# 取り組む課題
A. 日銀総裁人事についての本文で、筆者が武藤総裁に不同意すべきだとする唯一の理由は何か。
B. 日銀総裁人事についての本文を、「という新聞報道が事実だとすれば、そういうことではいけないと思う。」を含む箇所から書き始め、「きがけ人事」が行われてきた。」のところで終えて、一字も変えずに書き写してください。
C. 日銀総裁人事についての本文を、最後に示された文のあとから書き継ぐこと。

# 抜粋本文

● ● ● ● ●

日銀総裁人事
日銀総裁人事が混迷を極めている。
私の考えは、
「武藤総裁には反対」
である。
巷間言われるように、
「日銀総裁人事を政争の具にすべきではない」
というのはもっともだし、
「明確な反対理由がなければ、反対すべきではない」
というのももっともである。
だから、
「小沢代表は、一時は武藤総裁で傾きかけていたのが、衆議院の強行採決で白紙に戻った」
という新聞報道が事実だとすれば、そういうことではいけないと思う。
衆議院の強行採決があろうがなかろうが、武藤総裁は不同意すべきである。
理由はただ一つ。
「財務省の言うがままに日銀総裁人事を決めてはならないから」
これまで日銀総裁は、慣例で日銀生え抜きの副総裁と財務省事務次官経験者で、「たすきがけ人事」が行われてきた。

● ● ● ● ●

保存済みデータ項目
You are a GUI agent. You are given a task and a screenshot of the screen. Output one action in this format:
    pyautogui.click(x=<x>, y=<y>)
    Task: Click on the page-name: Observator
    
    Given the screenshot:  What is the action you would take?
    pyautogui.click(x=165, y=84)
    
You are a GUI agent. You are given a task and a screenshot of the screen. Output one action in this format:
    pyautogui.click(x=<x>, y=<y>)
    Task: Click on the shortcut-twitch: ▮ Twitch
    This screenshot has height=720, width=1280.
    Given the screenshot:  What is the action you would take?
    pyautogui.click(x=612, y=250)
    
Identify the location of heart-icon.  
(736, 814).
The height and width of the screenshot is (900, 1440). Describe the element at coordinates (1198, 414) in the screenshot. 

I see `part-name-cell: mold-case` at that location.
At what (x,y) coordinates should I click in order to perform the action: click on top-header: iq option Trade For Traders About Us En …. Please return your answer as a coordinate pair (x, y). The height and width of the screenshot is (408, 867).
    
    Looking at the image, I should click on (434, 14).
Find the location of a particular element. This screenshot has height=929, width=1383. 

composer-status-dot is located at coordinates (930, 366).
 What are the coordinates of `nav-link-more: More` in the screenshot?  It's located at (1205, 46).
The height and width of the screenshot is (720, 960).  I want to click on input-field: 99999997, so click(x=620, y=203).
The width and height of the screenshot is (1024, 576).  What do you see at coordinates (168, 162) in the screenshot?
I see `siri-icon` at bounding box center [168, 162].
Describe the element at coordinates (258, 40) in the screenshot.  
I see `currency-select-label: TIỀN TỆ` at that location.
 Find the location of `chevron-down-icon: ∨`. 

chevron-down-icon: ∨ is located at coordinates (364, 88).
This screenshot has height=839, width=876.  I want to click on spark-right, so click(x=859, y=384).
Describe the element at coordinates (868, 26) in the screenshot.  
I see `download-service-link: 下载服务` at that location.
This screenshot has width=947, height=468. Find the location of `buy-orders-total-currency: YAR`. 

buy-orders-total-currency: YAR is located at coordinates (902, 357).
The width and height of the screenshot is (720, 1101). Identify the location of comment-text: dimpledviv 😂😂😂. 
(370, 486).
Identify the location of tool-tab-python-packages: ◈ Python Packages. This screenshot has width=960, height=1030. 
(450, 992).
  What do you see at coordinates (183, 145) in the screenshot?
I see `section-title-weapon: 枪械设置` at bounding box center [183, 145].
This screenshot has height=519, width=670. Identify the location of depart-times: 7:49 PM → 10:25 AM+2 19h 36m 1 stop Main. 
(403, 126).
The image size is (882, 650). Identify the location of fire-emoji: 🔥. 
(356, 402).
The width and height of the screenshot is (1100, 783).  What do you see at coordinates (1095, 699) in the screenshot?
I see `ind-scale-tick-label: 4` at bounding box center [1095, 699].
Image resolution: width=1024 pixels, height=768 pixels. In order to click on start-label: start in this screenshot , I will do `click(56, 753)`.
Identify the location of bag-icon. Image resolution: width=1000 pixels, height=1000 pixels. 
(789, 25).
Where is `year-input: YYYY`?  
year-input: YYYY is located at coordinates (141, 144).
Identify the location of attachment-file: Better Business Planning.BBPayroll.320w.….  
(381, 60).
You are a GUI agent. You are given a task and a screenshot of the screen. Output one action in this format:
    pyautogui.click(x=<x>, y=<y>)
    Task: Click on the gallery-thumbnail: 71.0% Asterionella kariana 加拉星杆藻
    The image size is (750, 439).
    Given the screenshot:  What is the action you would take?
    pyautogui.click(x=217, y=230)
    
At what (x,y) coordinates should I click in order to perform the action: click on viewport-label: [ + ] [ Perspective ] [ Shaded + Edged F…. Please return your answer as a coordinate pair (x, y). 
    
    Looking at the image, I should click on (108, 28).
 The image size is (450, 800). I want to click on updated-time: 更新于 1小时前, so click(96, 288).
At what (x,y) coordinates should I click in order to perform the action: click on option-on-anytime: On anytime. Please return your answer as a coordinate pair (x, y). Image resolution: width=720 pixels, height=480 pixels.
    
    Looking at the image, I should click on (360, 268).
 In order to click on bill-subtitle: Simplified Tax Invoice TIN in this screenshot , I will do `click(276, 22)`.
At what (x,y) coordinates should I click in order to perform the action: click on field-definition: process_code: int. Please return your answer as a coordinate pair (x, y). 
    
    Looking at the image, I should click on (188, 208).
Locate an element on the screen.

● ● ● ● ●

# 課題別の出力
A. 財務省の言うがままに日銀総裁人事を決めてはならないから。

B.
という新聞報道が事実だとすれば、そういうことではいけないと思う。
衆議院の強行採決があろうがなかろうが、武藤総裁は不同意すべきである。
理由はただ一つ。
「財務省の言うがままに日銀総裁人事を決めてはならないから」
これまで日銀総裁は、慣例で日銀生え抜きの副総裁と財務省事務次官経験者で、「たすきがけ人事」が行われてきた。

C.
霞ヶ関は「たすきがけ人事」が大好きだ。
組織の権限争いに明け暮れる霞ヶ関にとって、組織のバランスを保つ上で、人事をとても大事にする。
今回の日銀総裁人事でも、財務省の武藤総裁実現に向けた執念は、半端じゃなく強い。
その証拠に、未だに福田総理は武藤総裁実現にこだわり、あの手この手を使っている。
このように政治が官僚の言いなりになっている状況が一番悪い。
政治が、「たすきがけ」という官僚の論理にしたがってしまうのが一番まずい。
武藤氏の能力が素晴らしいのはよく知っている。
バランス感覚にも優れた好人物であると思う。
しかし、財務省が組織を挙げて実現しようとする人事であれば、それは阻止しなければならない。
「たすきがけ」という官僚の論理を、敢えて壊さなければならない。
「財金分離」
この言葉には、いろいろな解釈の余地がある。
財政と金融は密接な関係を持っており、両方の経験を持つ人が日銀総裁に就くことは意味がある。
しかし、財務省が「どうしても」という人間を今回は選ぶわけにはいかない。
誤解を恐れずに言えば、例え、その人の能力が劣っていようとも、財務省の言いなりでない人事をすべきである。
今回の民主党の判断は正しかった。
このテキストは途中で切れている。